From Brent’s Desk: Your Next Key Executive: Build or Buy?

It is a little known fact that the classic Benjamin Franklin quote we all know so well was originally “There is no sure thing but death, taxes, and unplanned vacancies.”

OK, that’s not a fact, little known or otherwise. But it is true and every company should plan for the day a key executive must be replaced. Whether it is for other opportunities, a spouse’s job move, retirement, illness or any of a number of reasons, people will leave.

Much of the strategy behind replacing key people revolves around “build or buy, decisions” that is whether to develop people to promote from within or to bring in fresh talent from the outside. There is no pat answer to this. There are times when an outsider might be preferred for a fresh look at a company’s strategy and direction, though it’s a mistake to automatically assume that can’t be accomplished by an “insider.” We have seen many talented middle management people who are full of ideas and inspiration and need only the position and authority to make them happen.
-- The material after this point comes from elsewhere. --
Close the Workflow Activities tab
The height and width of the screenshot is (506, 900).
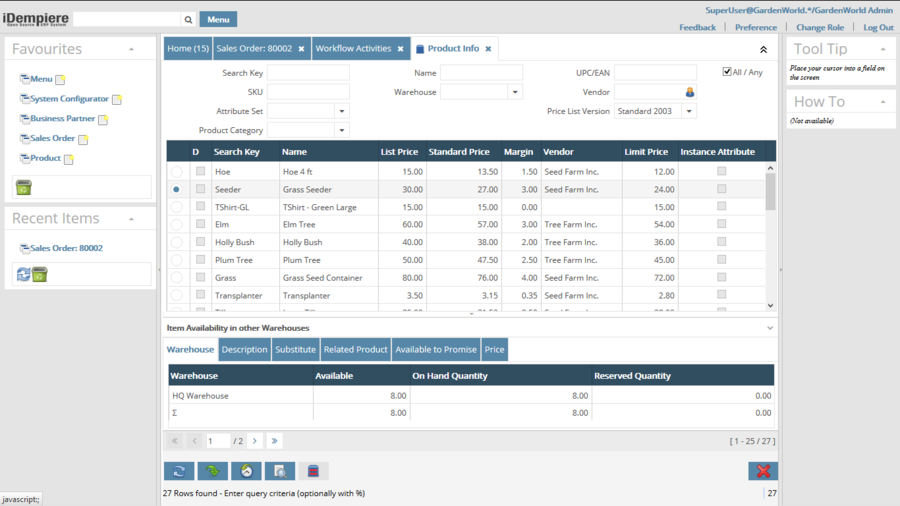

There are other times when it may make sense to maintain the continuity that can be provided by an insider. That’s no sure thing either; Apple CEO Tim Cook, for instance, has had high-profile missteps and mixed reviews in his enormously challenging effort to replace Steve Jobs.

In short, we’ve seen both strategies succeed and fail. The biggest calamities, though, can arise when a company hires from outside because it has to rather than because it’s the best choice.

It is shortsighted not to develop the people you have to help prepare them for the next step in their careers. Those with drive will leave anyway if they see no career path at your company, and it severely limits a company’s options if its only choice is to routinely hire from outside.

If you have people capable of advancing to the next level in your company but make a strategic decision to bring in an outsider for a valid business reason (as opposed to having no other choice), you have options in case the outsider doesn’t work out. We have seen several situations in which a talented, prepared insider was able to right a ship after a “star” from the outside ultimately failed to fit the organization’s culture or needs.

Developing people for the next step in their career does put a company at risk for losing them to other opportunities; I have joked with Geoff Chinnock, my partner in Morrison, that one way to prevent this is to employ people that no one else would hire. In our view, though, hiring and developing talented people is a lot less risky than having no viable internal resources to fill a key absence.

About the Author

+Brent Morrison is managing principal at Morrison, providing business valuations, business planning (including budgeting, cash flow forecasting, strategic planning), feasibility studies, interim executive CFO services, competitive grant writing and special projects that don't fit into any conventional category. You can contact Brent directly at bmorrison@morrisonco.net or via telephone at 530-893-4764 ext. 202.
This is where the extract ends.